En la situación actual por la que estamos atravesando, hay ciertas actitudes, argumentarios y formas de entender el “juego” político que me dejan perplejo y asustado. Ahora es tiempo de preguntarse desde unas filas el por qué de la falta de ilusión de la ciudadanía y desde las filas enfrentadas, el porqué no son capaces de comunicar con credibilidad y solvencia. Un partido y otro siempre mirándose el ombligo y dando por buena una situación dramática que es, desde mi humilde opinión, mala para ambos. Mala, en definitiva, para todos y todas.
Porque no se trata de un partido de fútbol en el que tras el pitido final se mira al marcador y se festeja o no el resultado. Tras el pitido final, es cuando toca sudar la camiseta. Toca ponerse a trabajar. ¿Qué imagen se transmite si nuestros políticos siguen proyectando ese espíritu de dejadez y de aletargamiento social?

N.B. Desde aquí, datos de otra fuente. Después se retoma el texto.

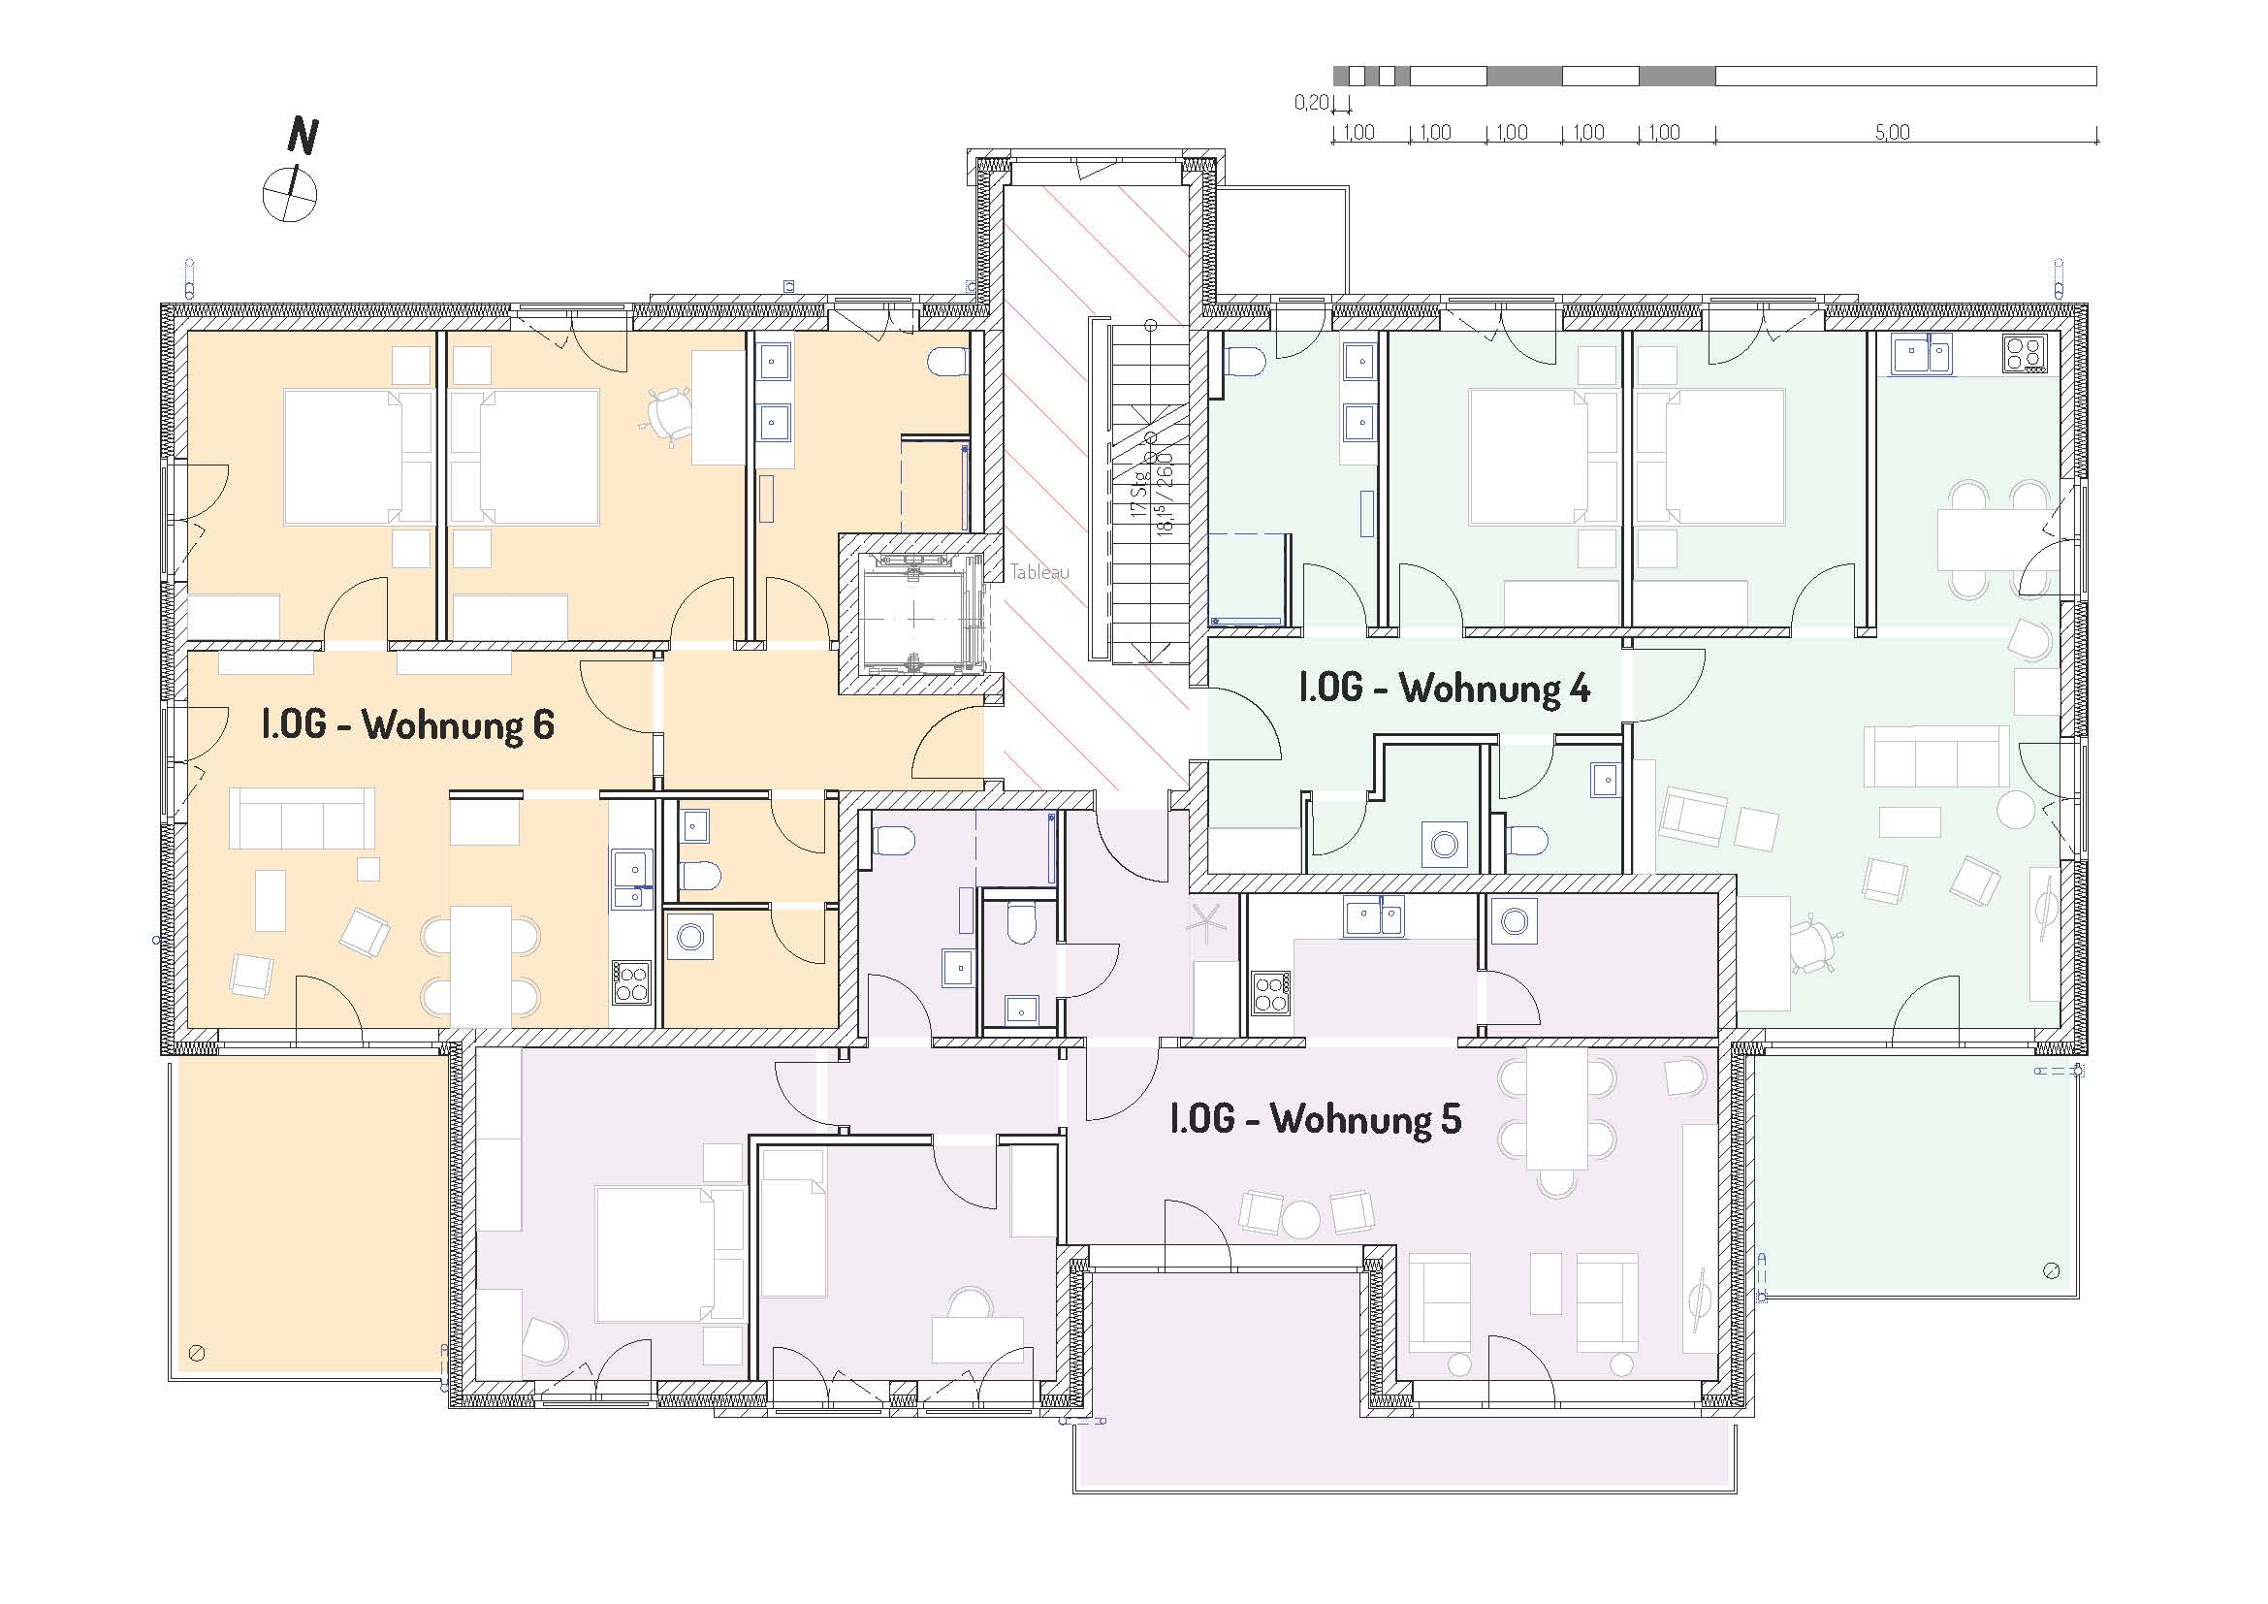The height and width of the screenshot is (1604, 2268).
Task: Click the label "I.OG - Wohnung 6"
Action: pos(407,725)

Creo que nos merecemos una reflexión global. Creo que nos merecemos una nueva política.
Pero son muchas las personas que critican, patalean y ponen el grito en el cielo contra los políticos y políticas de este país sin aportar su visión. Esa no es mi intención. Mi intención, para empezar la semana, es decir abiertamente los diez puntos fundamentales que yo intentaría seguir si fuese político. Seguro que muchas personas estarán a favor, otras en contra y algunas pensarán que es una utopía… Esto es la política.
1. Siempre trabajaría por un objetivo claro y bien comunicado. De esa manera toda persona estaría informada de mis intenciones reales y por lo tanto, podrían escoger entre apoyarme o no. Siendo realistas, seguramente ilusionando, pero NUNCA mintiendo. La realidad de nuestro objetivo debería ser, sin duda, una de nuestras mayores fortalezas. No se trata de llegar al poder, se trata de conseguir un objetivo positivo para todos y todas. Haría de la transparencia informativa mi marco básico.
2. Nunca aceptaría ir en una lista integrada por personas que no tengan las manos limpias. Ya está bien de esta permisividad partidista de protegerse y de hacer del corporativismo político un refugio para la mentira, el robo o la corrupción. Ni una sola manzana podrida en mi cesto. Si en el derecho penal existe la figura del cómplice, en política lo son todas aquellas personas que conocen un hecho delictivo y lo ocultan para no perder un rédito electoral.
3. Nunca aceptaría la mediocridad. Ni listas, ni familias, ni cuotas. No hay excusa para introducir a personas mediocres dentro de una lista electoral o un equipo de trabajo. Cada puesto, cada responsabilidad, debe estar ocupada por una persona capaz, hábil y efectiva. El dinero público es demasiado valioso para ser gestionado por personas que hacen de la mediocridad bandera.
4. No basaría nunca ni mi campaña electoral, ni mi política, en el miedo. Hay mucho por hacer, muchas ideas por alcanzar y muchos derechos sociales por conquistar. Ilusión, optimismo, trabajo, planes de acción… ¿Porqué seguir transmitiendo odio y rencor? Debemos seguir trabajando en positivo para obtener un cambio constante y progresista, no insultar, denigrar o amedrentar a la ciudadanía. Si seguimos llenando nuestro discurso con esas ideas, estaremos incentivando a que se pierda la confianza en la política.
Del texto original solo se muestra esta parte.